Prominent pulsatility of the PV is also abnormal and may be indicative of PH but also of other conditions such as right heart failure, tricuspid regurgitation, and HV/PV fistula.
PV blood flow velocity can be assessed with good reproducibility if some technical rules aimed to reduce the intraobserver and interobserver variability are carefully followed. The landmark where the portal blood flow velocity should be measured is the crossing point of the PV by the HA. The PV blood flow velocity reduces as the resistance and then the PH increase. A time averaged peak velocity <16 cm/s is strongly suggestive of CSPH, whereas a value <24 cm/s is indicative of cirrhosis. , In some cases the blood flow inside the PV can slow so much as to become stagnant, increasing the risk of developing PVT (see Table 8.1 ; Fig. 8.9 ).
Among other Doppler US parameters, the congestion index, which is the ratio of the cross-sectional area of the PV derived from its diameter and the PV blood flow velocity, ≥0.075 seems to be well-related to CSPH and the presence of EVs (see Table 8.1 ).
Flattening of physiological phasicity of the HVs’ Doppler flow pattern represents another sign that seems to correlate with PH even though data are controversial and further validations are required. This is mainly due to the collagen deposition and nodular regeneration, which narrow and compress the HVs. This causes HVs to lose their triphasic pattern, which progressively becomes biphasic and then flattens (see Table 8.1 ; Fig. 8.10 ). ,
As a consequence of the reduced PV blood flow, arterial vascularization that leads to hepatic parenchymal arterialization takes place. For this reason, there is usually an increased size of the HA (HA hypertrophy) followed by an increase in arterial peak systolic velocity (PSV; >60 cm/s) and diminished HA end-diastolic velocity (EDV), resulting in increased HA RI (RI >0.70) and pulsatility index ([PI] >1.20) unless a shunt between the HA and HV (arterial–venous shunt) or between the HA and PV (arterial–portal shunt) has been formed, with a drop in the peripheral resistance of the arterial blood flow and a HA waveform changing from high to low resistance (see Table 8.1 ).

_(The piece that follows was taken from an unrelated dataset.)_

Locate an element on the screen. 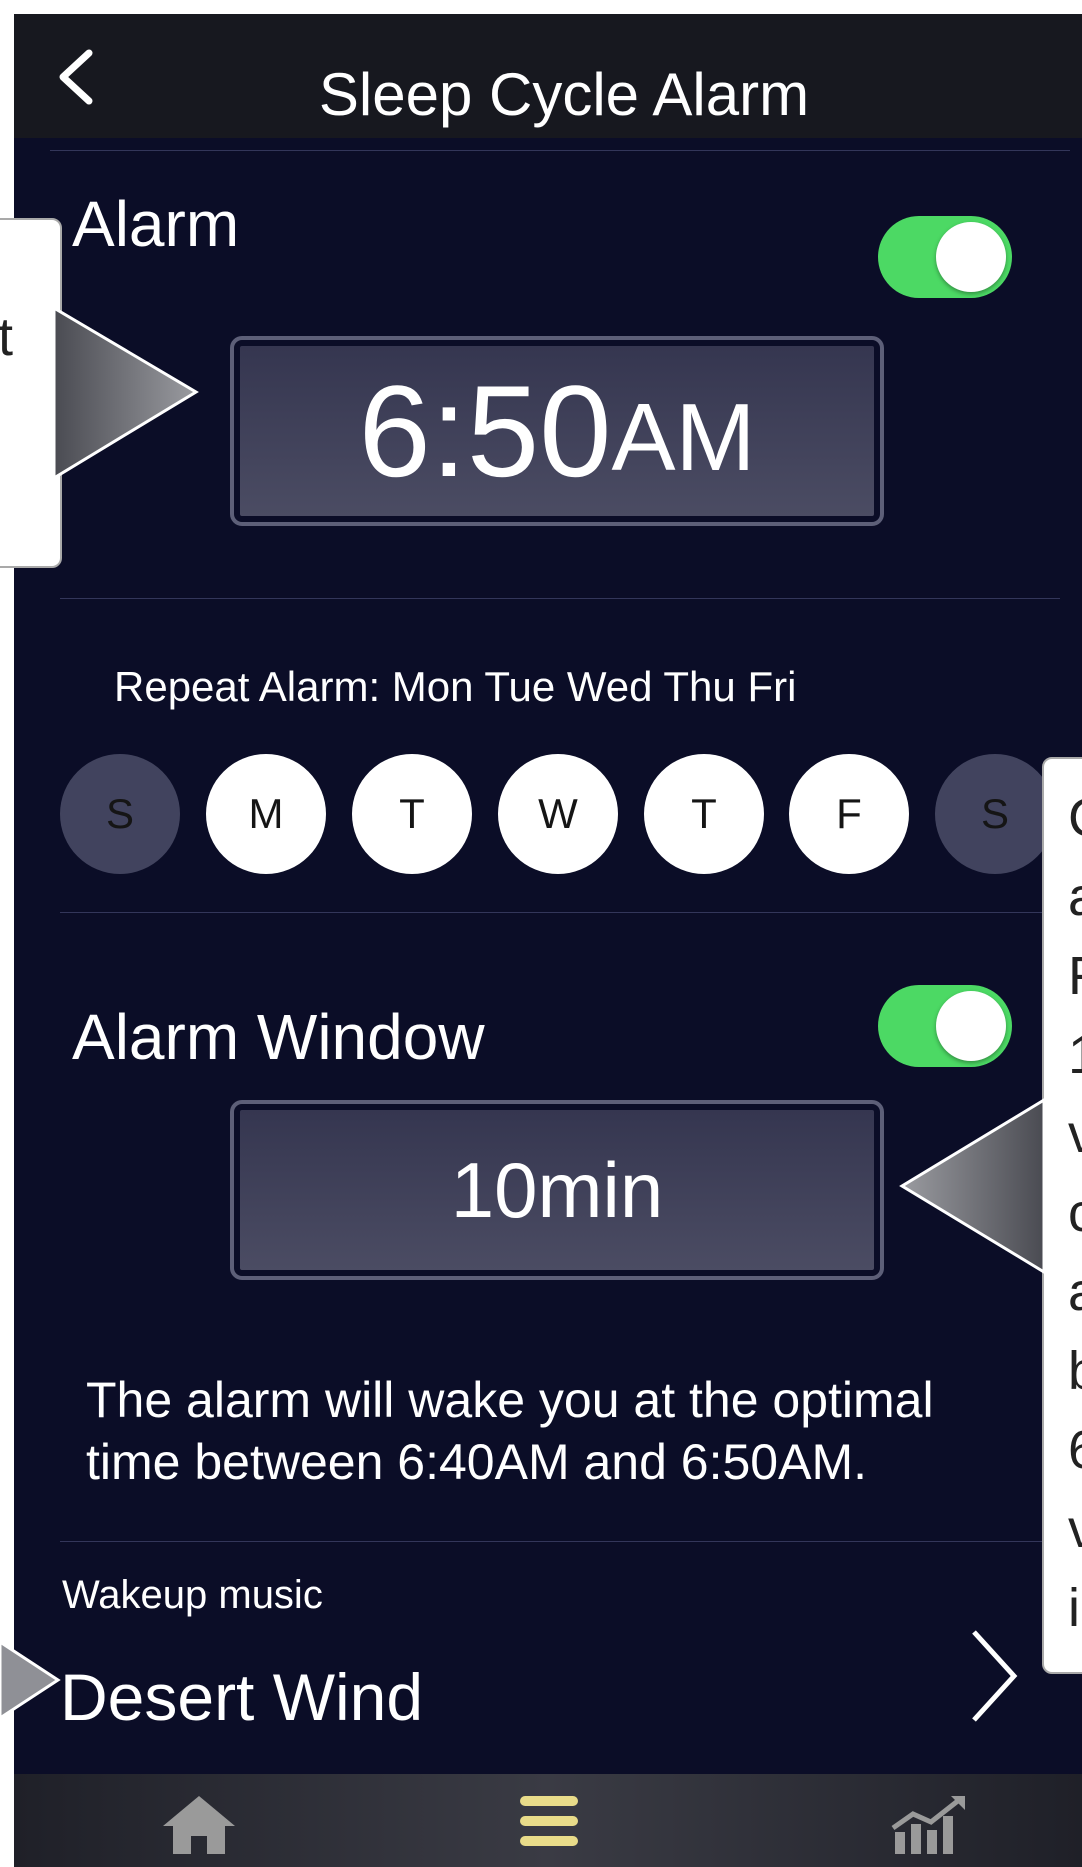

The splenic congestion due to PH generates a hypertrophy and hyperplasia of some tissue elements of the spleen, which causes an increased arterial blood flow through the splenic artery (SA) that shows both a high PSV and EDV and results in an increased RI (>0.63) and PI (>1); in some studies, these results showed the highest accuracy in diagnosing CSPH (see Table 8.1 ). ,
As a consequence of the hyperdynamic circulation, secondary splanchnic vasodilation may occur and a reduction in the superior mesenteric artery RI (<0.84) and PI (<2.70) is frequently found during fasting (see Table 8.1 ). ,
Systemic vasodilation results in diminished renal perfusion, and this leads to intrarenal vasoconstriction and an increased intrarenal RI (>0.70), which is the final stage of the systemic hemodynamic derangement that occurs in patients with cirrhosis and PH. An increase of the intraparenchymal renal artery RI greater than 0.70 seems associated with severe PH (HVPG ≥16 mmHg), and, from a clinical point of view, this sign has been associated with the presence of a life-threatening condition, hepatorenal syndrome (see Table 8.1 ).
Although all these Doppler parameters have been shown to correlate with PH and were largely used in the past, they represent additional findings and should be used as an integration rather than as independent factors for PH diagnosis.